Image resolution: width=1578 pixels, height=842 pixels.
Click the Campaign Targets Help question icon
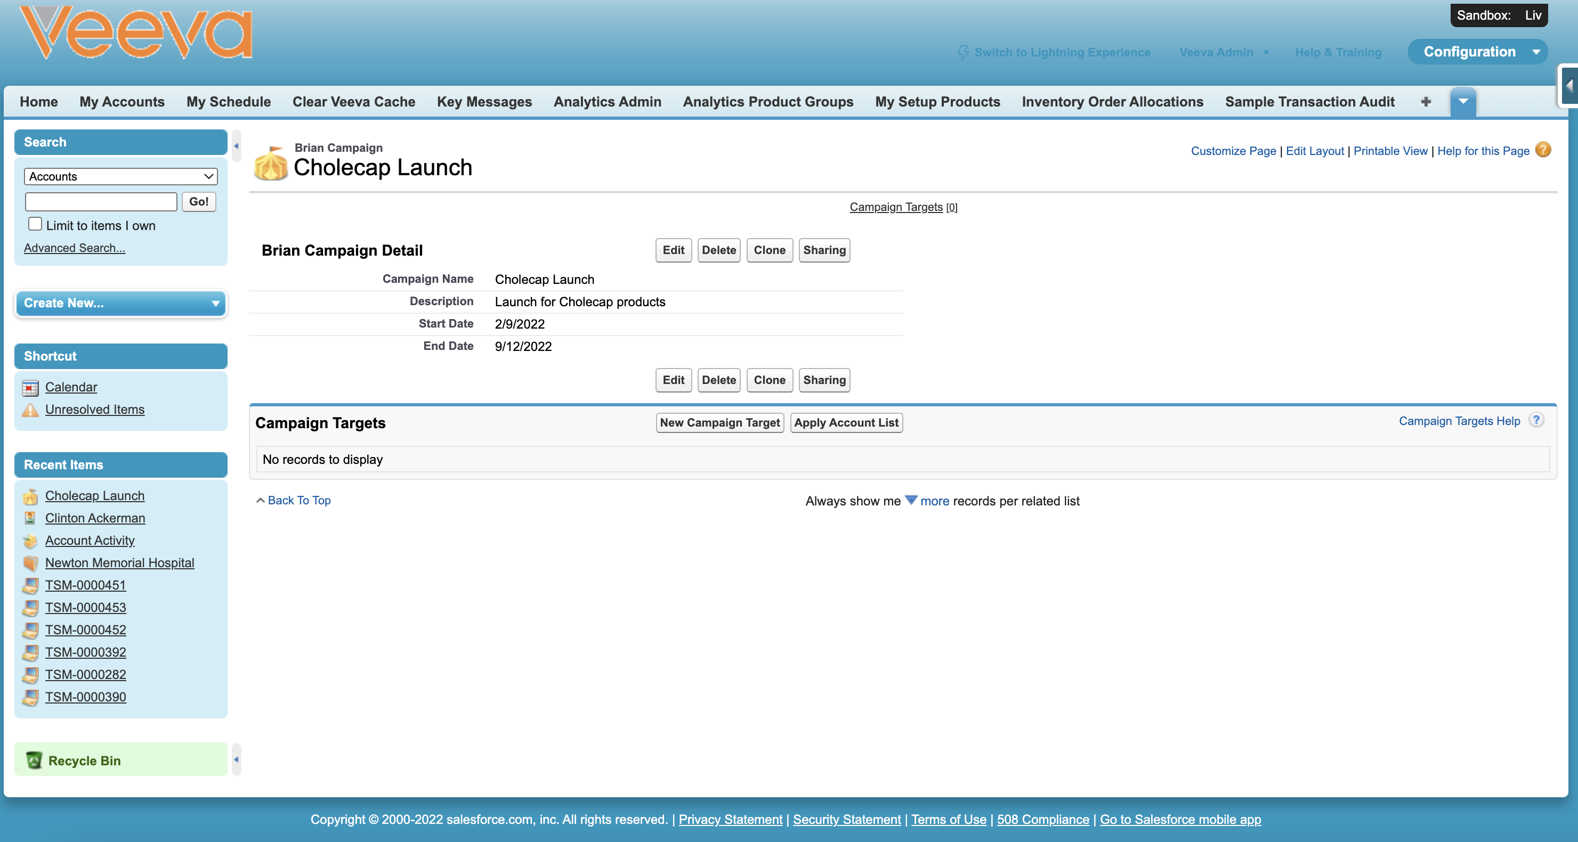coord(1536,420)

==

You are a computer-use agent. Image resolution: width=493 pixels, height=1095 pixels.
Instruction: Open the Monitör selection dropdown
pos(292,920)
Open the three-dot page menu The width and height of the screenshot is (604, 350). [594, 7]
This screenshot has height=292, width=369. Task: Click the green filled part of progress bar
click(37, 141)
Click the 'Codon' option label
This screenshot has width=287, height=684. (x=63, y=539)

---

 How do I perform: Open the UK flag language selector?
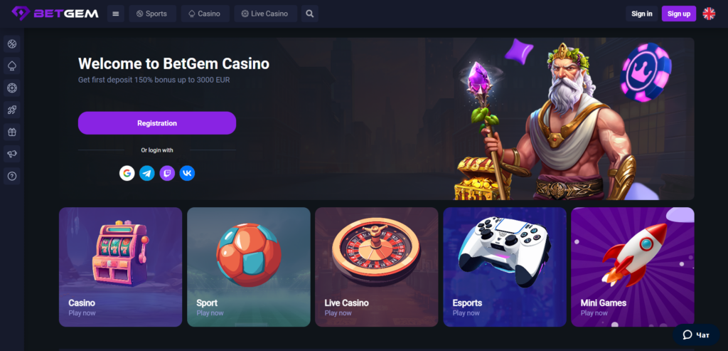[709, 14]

(Exercício escrito) Você pode copiar sem nenhuma alteração as linhas dos itens acima que vão da linha que contém "This screenshot has height=292, width=369." até a que contém "This screenshot has width=287, height=684.", incluindo ambas?

(Resposta final)
This screenshot has height=292, width=369. Task: Click the green filled part of progress bar
click(37, 141)
Click the 'Codon' option label
This screenshot has width=287, height=684. (x=63, y=539)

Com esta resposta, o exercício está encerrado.